Ca2+ Interacts with Glu-22 of Aβ(1-42) and Phospholipid Bilayers to Accelerate the Aβ(1-42) Aggregation Below the Critical Micelle Concentration

The amyloid cascade hypothesis links the amyloid-beta (A beta) peptide aggregation to neuronal cell damage and ultimately the etiology of Alzheimer's disease (AD). Although A beta aggregation has been known to accelerate at cell membranes, the exact mechanism of A beta peptide deposition and the involvement of extracellular species are still largely unclear.
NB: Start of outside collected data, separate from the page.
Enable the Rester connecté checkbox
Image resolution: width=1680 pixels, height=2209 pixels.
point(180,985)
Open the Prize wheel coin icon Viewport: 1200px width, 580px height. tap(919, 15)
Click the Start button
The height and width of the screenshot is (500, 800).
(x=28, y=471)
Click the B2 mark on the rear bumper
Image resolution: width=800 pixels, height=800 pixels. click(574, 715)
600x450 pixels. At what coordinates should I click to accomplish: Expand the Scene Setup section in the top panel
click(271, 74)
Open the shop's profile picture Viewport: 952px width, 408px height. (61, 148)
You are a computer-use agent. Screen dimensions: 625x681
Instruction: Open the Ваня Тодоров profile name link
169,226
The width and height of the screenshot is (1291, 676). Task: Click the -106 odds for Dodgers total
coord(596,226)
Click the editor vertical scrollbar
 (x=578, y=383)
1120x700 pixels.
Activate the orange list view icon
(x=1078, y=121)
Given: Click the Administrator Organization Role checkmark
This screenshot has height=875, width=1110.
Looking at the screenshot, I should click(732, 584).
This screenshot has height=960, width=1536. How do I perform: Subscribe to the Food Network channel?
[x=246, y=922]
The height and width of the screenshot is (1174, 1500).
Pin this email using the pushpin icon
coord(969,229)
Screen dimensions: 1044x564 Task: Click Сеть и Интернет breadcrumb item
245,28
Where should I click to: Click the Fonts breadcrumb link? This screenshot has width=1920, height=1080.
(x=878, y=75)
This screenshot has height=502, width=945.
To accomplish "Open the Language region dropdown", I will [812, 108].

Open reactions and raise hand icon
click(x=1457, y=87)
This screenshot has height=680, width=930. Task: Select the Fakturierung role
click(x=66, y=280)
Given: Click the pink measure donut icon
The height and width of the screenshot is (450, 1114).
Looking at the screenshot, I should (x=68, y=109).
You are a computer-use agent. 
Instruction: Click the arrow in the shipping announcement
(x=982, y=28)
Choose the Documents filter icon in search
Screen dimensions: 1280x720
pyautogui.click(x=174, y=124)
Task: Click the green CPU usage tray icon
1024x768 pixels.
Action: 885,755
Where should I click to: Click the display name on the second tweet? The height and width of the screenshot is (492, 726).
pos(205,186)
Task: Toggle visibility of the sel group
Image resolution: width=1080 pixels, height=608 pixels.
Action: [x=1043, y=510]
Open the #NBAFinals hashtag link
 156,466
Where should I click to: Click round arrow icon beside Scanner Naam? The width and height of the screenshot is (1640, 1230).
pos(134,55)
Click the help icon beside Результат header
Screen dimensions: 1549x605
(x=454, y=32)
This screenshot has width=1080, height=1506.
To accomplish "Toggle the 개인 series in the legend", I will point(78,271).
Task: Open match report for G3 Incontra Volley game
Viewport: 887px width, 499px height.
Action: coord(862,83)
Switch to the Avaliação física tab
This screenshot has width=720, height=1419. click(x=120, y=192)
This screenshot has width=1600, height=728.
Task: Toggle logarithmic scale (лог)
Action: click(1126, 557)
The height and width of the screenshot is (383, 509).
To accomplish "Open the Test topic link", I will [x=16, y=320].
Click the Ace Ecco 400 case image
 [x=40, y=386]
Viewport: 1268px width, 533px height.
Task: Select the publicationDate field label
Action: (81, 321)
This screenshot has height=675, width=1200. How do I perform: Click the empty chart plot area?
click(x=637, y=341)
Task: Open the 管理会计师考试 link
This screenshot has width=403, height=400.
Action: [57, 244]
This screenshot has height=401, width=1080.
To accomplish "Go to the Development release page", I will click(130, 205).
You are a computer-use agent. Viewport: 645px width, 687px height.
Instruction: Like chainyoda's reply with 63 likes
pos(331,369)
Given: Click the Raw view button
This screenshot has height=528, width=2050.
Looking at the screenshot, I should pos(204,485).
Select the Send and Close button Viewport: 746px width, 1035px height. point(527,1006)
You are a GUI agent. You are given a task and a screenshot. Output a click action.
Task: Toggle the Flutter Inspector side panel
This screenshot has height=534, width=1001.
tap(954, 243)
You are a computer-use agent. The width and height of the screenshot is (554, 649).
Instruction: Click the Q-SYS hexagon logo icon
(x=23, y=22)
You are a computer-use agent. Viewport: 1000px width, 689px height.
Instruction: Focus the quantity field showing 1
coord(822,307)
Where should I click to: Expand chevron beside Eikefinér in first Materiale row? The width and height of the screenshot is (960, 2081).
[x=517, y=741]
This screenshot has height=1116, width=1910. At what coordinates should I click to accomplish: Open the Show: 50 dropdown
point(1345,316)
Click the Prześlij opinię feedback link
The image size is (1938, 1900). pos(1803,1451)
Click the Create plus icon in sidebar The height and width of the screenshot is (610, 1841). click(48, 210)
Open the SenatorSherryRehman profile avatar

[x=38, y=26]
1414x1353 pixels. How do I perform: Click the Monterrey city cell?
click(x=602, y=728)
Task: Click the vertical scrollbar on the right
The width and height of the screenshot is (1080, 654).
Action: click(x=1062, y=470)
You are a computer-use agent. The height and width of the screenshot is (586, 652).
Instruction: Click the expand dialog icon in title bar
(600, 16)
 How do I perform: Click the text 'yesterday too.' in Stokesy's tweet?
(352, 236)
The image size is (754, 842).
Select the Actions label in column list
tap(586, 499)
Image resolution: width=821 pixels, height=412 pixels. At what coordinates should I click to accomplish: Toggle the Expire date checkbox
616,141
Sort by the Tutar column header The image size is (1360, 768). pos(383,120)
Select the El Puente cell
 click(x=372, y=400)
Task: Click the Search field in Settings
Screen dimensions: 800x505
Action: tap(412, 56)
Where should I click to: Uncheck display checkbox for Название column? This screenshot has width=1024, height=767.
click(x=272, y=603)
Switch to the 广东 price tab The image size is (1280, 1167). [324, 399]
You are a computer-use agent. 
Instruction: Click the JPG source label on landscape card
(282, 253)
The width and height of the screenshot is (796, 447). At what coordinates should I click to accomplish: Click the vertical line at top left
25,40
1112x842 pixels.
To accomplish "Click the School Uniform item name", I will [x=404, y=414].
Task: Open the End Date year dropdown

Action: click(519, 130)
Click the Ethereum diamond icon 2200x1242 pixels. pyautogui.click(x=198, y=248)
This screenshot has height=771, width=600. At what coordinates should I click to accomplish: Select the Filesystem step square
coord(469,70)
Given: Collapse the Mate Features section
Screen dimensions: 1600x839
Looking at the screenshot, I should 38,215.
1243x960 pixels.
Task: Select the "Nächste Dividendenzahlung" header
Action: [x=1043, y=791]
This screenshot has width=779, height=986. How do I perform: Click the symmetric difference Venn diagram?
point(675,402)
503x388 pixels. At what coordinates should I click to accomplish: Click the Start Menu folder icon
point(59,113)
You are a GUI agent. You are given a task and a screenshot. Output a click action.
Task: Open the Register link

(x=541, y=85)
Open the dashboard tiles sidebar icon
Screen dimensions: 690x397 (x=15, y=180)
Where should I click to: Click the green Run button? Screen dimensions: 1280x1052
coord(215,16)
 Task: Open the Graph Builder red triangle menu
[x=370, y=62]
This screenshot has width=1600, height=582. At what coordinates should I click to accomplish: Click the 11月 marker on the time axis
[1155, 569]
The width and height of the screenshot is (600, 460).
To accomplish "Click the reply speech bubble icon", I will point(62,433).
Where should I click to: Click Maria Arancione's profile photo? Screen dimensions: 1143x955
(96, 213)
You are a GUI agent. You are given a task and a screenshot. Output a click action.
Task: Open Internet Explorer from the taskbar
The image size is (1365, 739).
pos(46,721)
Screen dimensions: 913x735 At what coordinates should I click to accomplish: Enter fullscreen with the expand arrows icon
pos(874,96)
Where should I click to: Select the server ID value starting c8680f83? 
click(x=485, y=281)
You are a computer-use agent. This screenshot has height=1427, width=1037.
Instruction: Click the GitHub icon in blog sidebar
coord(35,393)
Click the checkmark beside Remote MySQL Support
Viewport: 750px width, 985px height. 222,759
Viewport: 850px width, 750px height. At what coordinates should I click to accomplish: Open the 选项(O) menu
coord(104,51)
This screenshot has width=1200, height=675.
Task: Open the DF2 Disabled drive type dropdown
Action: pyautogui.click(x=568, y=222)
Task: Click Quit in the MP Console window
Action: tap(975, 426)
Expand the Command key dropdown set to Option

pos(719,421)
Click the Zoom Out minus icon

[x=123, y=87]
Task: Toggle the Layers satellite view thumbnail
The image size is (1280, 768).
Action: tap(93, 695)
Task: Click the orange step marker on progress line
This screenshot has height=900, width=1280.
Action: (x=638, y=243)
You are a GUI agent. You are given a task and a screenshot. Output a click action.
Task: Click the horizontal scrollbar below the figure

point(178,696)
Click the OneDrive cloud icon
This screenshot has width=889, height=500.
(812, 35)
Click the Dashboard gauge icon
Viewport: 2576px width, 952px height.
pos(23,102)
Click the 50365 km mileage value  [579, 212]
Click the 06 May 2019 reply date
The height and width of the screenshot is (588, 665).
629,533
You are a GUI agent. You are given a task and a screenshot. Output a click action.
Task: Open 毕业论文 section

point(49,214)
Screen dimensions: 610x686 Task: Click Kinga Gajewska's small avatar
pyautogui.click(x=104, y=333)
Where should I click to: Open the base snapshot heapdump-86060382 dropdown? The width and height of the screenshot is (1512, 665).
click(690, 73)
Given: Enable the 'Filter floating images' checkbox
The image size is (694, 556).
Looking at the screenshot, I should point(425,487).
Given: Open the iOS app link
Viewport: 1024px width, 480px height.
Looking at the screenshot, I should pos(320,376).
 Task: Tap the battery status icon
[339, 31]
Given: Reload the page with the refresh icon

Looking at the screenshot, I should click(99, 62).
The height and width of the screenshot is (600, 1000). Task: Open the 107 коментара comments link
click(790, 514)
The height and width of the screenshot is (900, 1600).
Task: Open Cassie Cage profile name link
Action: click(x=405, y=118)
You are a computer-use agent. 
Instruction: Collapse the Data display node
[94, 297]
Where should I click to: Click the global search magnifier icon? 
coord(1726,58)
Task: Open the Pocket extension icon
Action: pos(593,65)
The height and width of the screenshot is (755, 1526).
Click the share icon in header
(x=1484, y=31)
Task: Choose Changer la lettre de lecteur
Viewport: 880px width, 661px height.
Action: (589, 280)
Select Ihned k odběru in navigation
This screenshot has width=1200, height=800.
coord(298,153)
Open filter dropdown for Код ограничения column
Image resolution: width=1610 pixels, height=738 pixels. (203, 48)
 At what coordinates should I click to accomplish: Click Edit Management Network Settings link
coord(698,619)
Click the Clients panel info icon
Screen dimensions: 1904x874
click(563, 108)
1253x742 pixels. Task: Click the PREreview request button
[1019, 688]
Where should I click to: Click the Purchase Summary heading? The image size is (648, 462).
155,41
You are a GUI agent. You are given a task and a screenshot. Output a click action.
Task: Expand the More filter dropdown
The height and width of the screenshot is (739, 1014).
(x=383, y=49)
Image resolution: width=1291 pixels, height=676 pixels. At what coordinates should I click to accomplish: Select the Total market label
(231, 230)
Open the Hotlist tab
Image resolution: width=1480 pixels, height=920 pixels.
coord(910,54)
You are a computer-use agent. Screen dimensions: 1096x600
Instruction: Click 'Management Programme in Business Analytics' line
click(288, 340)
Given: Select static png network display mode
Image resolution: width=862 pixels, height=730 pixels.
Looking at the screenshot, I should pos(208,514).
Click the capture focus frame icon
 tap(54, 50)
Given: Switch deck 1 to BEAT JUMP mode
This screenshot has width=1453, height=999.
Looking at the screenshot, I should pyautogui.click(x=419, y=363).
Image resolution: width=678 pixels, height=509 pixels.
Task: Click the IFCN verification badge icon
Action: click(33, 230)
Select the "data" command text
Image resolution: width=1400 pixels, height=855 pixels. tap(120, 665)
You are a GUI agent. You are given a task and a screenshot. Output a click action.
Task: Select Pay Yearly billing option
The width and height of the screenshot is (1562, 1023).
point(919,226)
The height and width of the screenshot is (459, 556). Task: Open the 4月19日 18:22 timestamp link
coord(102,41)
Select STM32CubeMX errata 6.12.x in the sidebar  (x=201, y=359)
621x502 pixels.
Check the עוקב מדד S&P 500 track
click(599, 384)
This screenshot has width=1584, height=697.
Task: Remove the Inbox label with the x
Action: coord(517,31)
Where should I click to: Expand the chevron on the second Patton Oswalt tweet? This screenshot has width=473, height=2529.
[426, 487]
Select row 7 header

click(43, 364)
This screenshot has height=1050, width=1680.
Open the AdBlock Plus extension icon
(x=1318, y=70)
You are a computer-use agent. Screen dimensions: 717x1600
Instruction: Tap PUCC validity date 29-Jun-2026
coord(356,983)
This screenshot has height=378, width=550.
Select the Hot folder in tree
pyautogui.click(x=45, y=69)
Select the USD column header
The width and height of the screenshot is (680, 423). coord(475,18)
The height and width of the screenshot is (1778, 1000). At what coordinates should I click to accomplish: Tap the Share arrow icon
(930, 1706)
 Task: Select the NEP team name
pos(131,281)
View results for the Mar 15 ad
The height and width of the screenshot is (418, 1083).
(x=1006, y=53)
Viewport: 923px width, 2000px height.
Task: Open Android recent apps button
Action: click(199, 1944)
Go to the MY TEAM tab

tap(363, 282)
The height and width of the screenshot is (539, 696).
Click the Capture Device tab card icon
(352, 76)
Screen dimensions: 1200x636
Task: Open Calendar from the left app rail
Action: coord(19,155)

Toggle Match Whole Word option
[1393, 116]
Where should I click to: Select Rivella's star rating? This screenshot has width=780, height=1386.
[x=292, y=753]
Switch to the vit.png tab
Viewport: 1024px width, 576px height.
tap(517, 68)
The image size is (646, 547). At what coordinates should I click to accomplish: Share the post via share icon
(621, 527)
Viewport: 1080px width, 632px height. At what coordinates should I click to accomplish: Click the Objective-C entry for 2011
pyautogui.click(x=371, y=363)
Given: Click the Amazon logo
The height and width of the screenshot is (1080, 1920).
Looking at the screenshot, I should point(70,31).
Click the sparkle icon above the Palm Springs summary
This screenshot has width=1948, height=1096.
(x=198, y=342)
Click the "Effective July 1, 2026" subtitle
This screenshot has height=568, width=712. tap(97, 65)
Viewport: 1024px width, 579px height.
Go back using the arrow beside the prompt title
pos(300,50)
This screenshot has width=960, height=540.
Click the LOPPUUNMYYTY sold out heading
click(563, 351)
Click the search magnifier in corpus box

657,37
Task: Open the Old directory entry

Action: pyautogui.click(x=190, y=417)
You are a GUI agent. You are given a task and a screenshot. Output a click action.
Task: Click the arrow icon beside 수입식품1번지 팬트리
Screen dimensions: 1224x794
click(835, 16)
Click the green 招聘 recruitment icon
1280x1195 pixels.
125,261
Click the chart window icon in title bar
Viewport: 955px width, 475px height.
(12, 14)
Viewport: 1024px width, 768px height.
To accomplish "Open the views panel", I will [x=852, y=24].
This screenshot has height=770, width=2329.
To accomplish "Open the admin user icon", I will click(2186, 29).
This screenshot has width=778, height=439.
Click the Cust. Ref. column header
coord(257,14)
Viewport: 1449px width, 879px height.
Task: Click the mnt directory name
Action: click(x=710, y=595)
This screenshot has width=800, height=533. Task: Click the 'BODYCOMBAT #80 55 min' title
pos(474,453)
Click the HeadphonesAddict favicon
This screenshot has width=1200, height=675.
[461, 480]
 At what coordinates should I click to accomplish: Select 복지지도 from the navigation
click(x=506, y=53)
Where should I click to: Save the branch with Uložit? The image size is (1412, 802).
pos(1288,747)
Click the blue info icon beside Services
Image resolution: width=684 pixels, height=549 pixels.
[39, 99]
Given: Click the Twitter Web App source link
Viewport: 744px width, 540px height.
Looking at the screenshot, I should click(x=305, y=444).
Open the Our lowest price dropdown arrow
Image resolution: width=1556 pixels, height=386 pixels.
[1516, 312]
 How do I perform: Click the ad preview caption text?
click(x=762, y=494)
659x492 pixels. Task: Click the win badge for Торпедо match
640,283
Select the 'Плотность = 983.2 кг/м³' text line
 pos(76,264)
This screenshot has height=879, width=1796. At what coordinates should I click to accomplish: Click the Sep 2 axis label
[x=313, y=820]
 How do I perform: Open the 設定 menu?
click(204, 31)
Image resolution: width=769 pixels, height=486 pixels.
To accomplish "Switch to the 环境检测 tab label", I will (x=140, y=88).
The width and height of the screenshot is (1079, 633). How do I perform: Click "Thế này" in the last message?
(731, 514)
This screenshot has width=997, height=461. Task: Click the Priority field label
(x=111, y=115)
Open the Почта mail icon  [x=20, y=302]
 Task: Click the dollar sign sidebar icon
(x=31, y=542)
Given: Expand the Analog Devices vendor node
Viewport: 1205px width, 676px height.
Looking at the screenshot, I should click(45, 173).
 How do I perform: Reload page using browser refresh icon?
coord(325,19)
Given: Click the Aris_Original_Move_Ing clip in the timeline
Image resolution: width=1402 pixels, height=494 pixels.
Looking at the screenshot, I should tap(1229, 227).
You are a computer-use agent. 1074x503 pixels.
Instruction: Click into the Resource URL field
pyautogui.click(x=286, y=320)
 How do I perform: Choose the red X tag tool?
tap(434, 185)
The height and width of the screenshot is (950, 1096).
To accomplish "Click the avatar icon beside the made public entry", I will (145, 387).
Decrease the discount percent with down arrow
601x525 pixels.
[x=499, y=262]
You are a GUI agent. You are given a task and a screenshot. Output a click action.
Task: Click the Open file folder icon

Using surface plasmon resonance (SPR) and atomic force microscopy (AFM), we demonstrate that Ca2+ ions, in conjunction with lipid bilayer, lower the threshold concentration for A beta aggregation (>a few micromolar in vitro) to physiological levels (low nanomolar). Circular dichroism spectroscopy reveals that Ca2+ ions and the lipid bilayer concertedly accelerate the conformational change or misfolding of A beta peptides. Molecular dynamics calculation indicates that Ca2+ is sandwiched between Glu-22 of A beta and the lipid phosphate group. SPR experiments conducted using an E22G mutant confirmed the strong interaction among Ca2+, A beta(1-42), and the phospholipid bilayer. With the C- and N-termini of the A beta dimer fully exposed for the attachment of additional A beta molecules, fibrils formed with the Ca2+-anchored A beta nuclei appear to interact with lipid bilayers differently from those preformed in solution. Thus, similar to the role of Ca2+ in enriching islet amyloid polypeptides in the pancreas of diabetic patients (Biophys. J. 2013, 104, 173-184) and the Ca2+ bridge in mediating membrane interaction with alpha-synudein in the Parkinson's disease (Biochemistry, 2006, 45, 10947-10956), the influence of Ca2+ on the A beta adsorption at cell membranes, which leads to neuronal membrane damage in AD, cannot be overlooked.